On one level, the offering, which was unveiled this week at the Cisco Networkers event in Cannes, simply solves a logistics problem if the customer is running ISRs. When a company has to implement Business One at dozens or even hundreds of branches, some of them in other countries, it’s cheaper to ship it on the AON blade to plug into the ISRs than to fly people around to carry out the integration work, said Neil Walker, head of EMEA product marketing at the San Jose, California-based networking vendor.

We automate the integration of Business One, added Sam Boonin, head of field and solutions marketing for AON. This is a potentially valuable service because Business One is built with a different code base and data model to SAP’s mainstream suite because it is based on an acquired product.

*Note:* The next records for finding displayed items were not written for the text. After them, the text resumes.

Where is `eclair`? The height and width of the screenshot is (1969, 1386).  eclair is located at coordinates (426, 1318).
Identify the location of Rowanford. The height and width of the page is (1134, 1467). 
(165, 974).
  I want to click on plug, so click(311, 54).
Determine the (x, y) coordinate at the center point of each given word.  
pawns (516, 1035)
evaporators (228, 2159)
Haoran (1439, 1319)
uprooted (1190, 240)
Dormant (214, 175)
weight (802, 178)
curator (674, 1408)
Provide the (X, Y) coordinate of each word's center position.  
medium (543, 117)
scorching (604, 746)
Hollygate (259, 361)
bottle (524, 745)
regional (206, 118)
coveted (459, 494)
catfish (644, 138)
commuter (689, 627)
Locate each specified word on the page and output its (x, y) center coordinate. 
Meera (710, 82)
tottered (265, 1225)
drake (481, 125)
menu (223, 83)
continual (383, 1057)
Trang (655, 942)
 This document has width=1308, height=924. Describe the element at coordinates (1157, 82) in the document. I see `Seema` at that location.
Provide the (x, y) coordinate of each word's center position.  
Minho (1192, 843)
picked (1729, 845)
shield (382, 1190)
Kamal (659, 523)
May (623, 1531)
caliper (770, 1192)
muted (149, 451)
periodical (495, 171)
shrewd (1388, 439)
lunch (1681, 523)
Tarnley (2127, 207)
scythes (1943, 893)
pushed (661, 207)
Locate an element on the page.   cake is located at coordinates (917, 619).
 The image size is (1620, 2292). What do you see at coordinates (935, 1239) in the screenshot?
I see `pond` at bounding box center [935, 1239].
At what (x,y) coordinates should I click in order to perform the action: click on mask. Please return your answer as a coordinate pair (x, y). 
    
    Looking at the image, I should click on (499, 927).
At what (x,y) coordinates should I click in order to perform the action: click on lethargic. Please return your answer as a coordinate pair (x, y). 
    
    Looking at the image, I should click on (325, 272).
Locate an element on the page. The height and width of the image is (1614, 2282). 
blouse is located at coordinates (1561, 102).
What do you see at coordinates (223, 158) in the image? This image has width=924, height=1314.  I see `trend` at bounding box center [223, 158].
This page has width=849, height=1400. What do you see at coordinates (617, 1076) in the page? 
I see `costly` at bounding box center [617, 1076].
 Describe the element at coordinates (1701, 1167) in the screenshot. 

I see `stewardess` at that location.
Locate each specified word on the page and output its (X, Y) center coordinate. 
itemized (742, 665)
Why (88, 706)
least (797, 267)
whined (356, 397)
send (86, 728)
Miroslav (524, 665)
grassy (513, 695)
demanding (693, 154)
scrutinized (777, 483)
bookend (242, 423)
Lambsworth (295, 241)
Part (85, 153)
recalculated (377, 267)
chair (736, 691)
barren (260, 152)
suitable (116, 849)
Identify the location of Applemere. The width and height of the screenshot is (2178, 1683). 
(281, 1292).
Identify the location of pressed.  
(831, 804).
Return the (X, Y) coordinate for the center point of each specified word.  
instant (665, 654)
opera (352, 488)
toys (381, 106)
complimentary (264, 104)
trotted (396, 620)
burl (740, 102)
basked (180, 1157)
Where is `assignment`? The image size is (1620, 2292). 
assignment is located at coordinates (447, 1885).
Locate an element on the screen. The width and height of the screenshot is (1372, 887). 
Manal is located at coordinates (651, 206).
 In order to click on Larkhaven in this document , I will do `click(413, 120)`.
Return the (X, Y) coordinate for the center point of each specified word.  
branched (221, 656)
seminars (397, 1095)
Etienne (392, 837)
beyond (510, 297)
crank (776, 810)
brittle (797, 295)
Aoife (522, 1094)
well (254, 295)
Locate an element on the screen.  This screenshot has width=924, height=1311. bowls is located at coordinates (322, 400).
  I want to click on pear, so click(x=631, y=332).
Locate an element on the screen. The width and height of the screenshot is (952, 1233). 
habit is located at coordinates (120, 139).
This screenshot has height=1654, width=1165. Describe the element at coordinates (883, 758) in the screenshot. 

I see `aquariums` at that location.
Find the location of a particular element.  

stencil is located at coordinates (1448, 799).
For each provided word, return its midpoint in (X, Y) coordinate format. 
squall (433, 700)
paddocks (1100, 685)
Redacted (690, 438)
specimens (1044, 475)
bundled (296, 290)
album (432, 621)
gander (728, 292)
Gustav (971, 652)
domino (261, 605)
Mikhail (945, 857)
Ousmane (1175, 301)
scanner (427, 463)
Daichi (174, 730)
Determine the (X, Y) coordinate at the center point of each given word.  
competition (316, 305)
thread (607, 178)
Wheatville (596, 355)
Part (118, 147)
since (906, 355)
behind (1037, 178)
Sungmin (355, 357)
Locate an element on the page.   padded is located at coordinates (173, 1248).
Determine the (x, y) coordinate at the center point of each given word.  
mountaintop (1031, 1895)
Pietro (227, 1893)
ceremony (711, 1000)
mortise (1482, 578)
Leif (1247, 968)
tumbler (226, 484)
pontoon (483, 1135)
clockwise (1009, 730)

Beyond that, however, there is the XML messaging capability of AON and what it enables for the SAP small business and branch office offering. The way Business One talks to R3 running back at head office is with XML, which people in the application space like to think of as a Layer-6 protocol, said Boonin. By having the XML acceleration and optimization in AON, it saves the app vendors from having to embed those functions in the apps themselves.

SAP’s NetWeaver [J2EE app server] is designed to give companies the ability to build and execute business process on the fly, he said, so it needs an infrastructure that can instrument the appropriate network components to support that process, which is AON. Today, the network speaks IP, and in the long term it will talk XML.